Vaca Muerta suele aparecer en la agenda pública asociada al petróleo, el gas y las grandes inversiones. Sin embargo, su impacto se entiende mejor al observar lo que ocurre alrededor de la operación: trabajo, transporte, alojamiento, servicios, infraestructura y nuevas familias que llegan diariamente a Neuquén.
La formación abarca unos 33.000 kilómetros cuadrados y se extiende sobre cuatro provincias, con Añelo como principal núcleo logístico. En ese territorio, cada pozo requiere una organización intensiva y de corto plazo: puede movilizar alrededor de 250 puestos de trabajo durante dos meses de perforación y demandar inversiones que rondan los US$ 8 millones por pozo.
Actualmente existen más de 830 pymes neuquinas certificadas como proveedoras de la industria energética, registradas dentro del sistema provincial vinculado al desarrollo hidrocarburífero. Allí conviven rubros como metalmecánica industrial, transporte y logística petrolera, mantenimiento de equipos, ingeniería, servicios técnicos, construcción, catering y alojamiento corporativo.
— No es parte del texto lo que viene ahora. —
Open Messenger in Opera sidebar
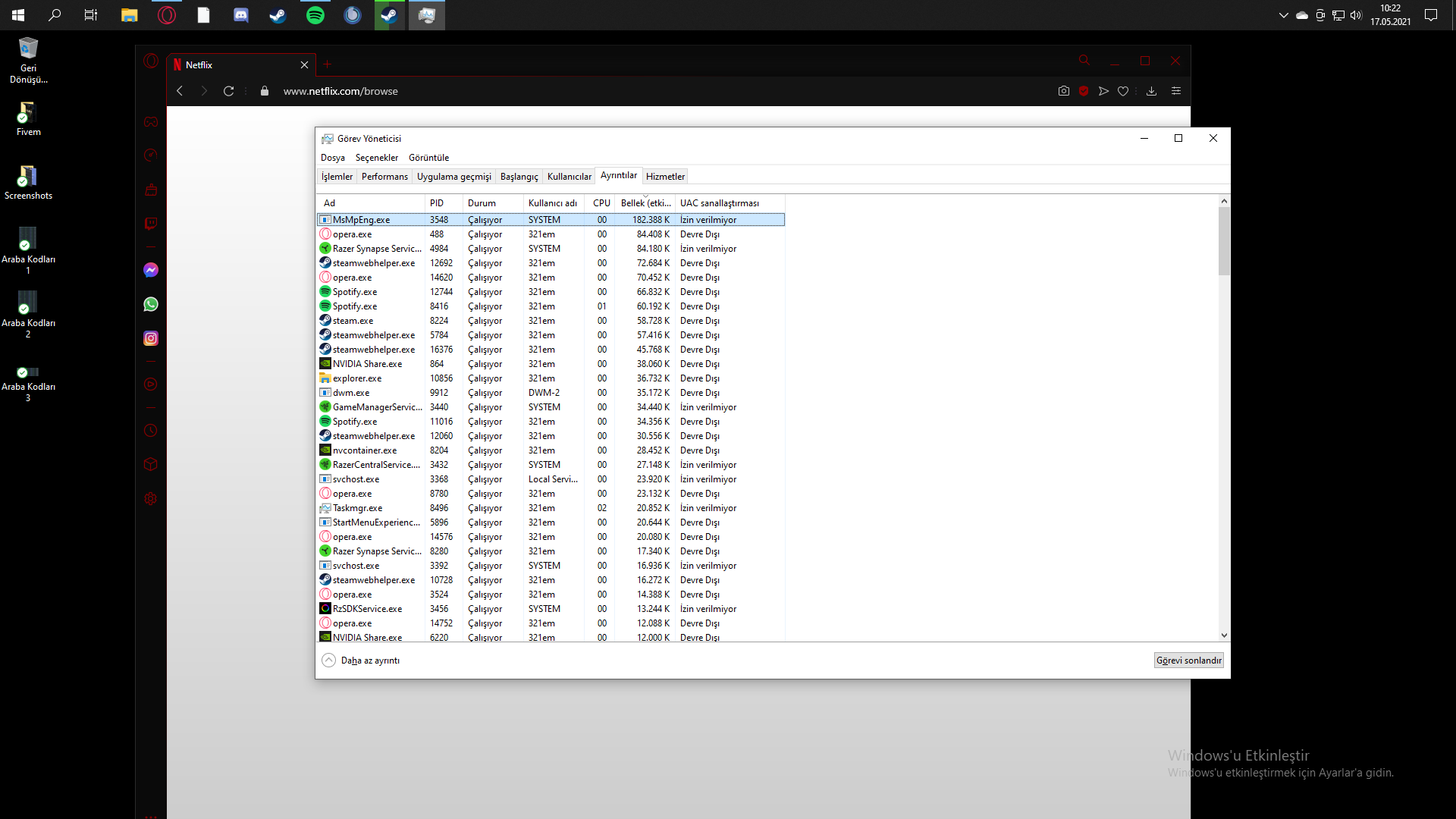 (151, 270)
Durante una entrevista en Noticiero Inmobiliario, Damián Lopo, CEO de NLK Capital, e Ignacio Lago, director de Operaciones, explicaron que decenas de familias se mudan por día hacia Neuquén, una dinámica que se consolidó en los últimos años. En ese contexto, la demanda habitacional necesaria para acompañar el crecimiento podría equivaler a miles de unidades por año.
“Cuando se habla de Vaca Muerta, es importante entender la escala territorial y operativa”, afirmó Lago, al describir la cuenca como una zona extensa donde Añelo ocupa un lugar central. Remarcó que cada pozo moviliza equipos, capital y proveedores en plazos muy acotados, por lo que la infraestructura energética y habitacional se vuelve decisiva.
El perfil del usuario también cambió. “El usuario es corporativo”, señalaron durante la entrevista. Eso modifica la lógica del mercado: para muchas empresas, contar con alojamiento cerca de los puntos de trabajo permite reducir horas de traslado, mejorar la previsibilidad y ordenar la operación.
Lopo resumió esa complejidad con una definición concreta: “Todo el mundo habla de Vaca Muerta y de Neuquén, pero si le preguntás a una persona cómo hace para invertir ahí, no tiene ni idea. Es complejo: no es un alquiler tradicional, no es una construcción tradicional”.
Según Lopo, la recomposición salarial en dólares y el regreso del crédito hipotecario pueden ampliar la demanda, pero también presionan sobre el costo de las obras. La incidencia de la mano de obra, que en 2023 podía ubicarse en torno al 17% del costo por metro cuadrado, hoy llega al 50% en muchos casos.
“Los compromisos de inversión que se están viendo ahora no se vieron nunca”, afirmó Lopo. En ese marco, Lago mencionó que desde NLK Capital cuentan con proyectos orientados a la demanda corporativa de Vaca Muerta, como Bit Añelo de Rental Corpe, un modelo impulsado por Techfinance que propone una inversión por cama para atomizar los valores de ingreso.